Lower serum interleukin-22 and interleukin-35 levels are associated with disease status in neuromyelitis optica spectrum disorders

Aims The exact pathogenesis of neuromyelitis optica spectrum disorder (NMOSD) remains unclear. A variety of cytokines are involved, but few studies have been performed to explore the novel roles of interleukin-22 (IL-22) and interleukin-35 (IL-35) in NMOSD. Therefore, this study was designed to investigate serum levels of IL-22 and IL-35, and their correlations with clinical and laboratory characteristics in NMOSD. Methods We performed a cross-section study, 18 patients with acute NMOSD, 23 patients with remission NMOSD, and 36 healthy controls were consecutively enrolled. Serum levels of IL-22 and IL-35 were measured by enzyme-linked immunosorbent assay (ELISA). The correlations between serum IL-22 and IL-35 levels and clinical and laboratory characteristics were evaluated by Spearman's rank or Pearson's correlation coefficient.
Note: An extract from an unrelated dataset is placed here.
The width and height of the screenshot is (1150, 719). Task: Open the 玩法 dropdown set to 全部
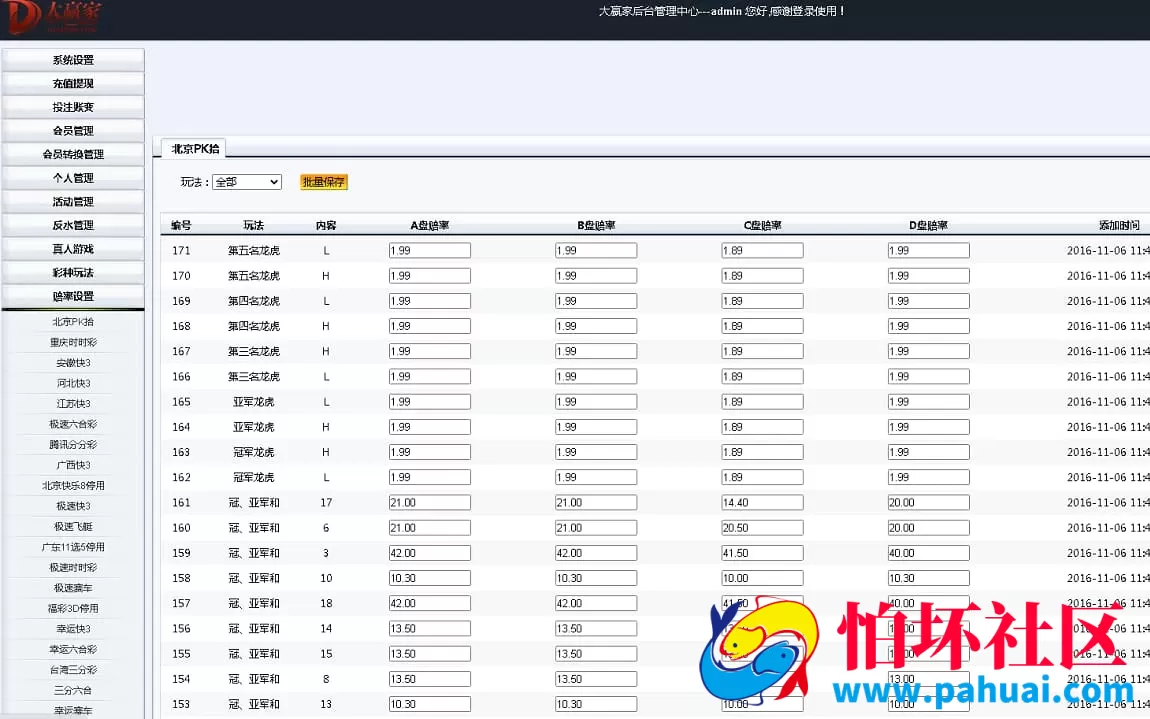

Results The serum levels of IL-22 and IL-35 were significantly lower in patients with acute NMOSD and remission NMOSD than in healthy controls (IL-22: 76.96 +/- 13.62 pg/mL, 87.30 +/- 12.79 pg/mL, and 94.02 +/- 8.52 pg/mL, respectively, P < .0001; IL-35: 45.52 +/- 7.04 pg/mL, 57.07 +/- 7.68 pg/mL, and 60.05 +/- 20.181 pg/mL, respectively, P < .0001). Serum levels of IL-35 were negatively correlated with EDSS scores and cerebrospinal fluid protein levels (r = -.5438, P = .0002 and r = -.3523, P = .0258, respectively) in all patients. Conclusions Lower serum levels of IL-22 and IL-35 are associated with disease status in NMOSD. Additionally, lower serum levels of IL-35 are associated with disease severity in NMOSD.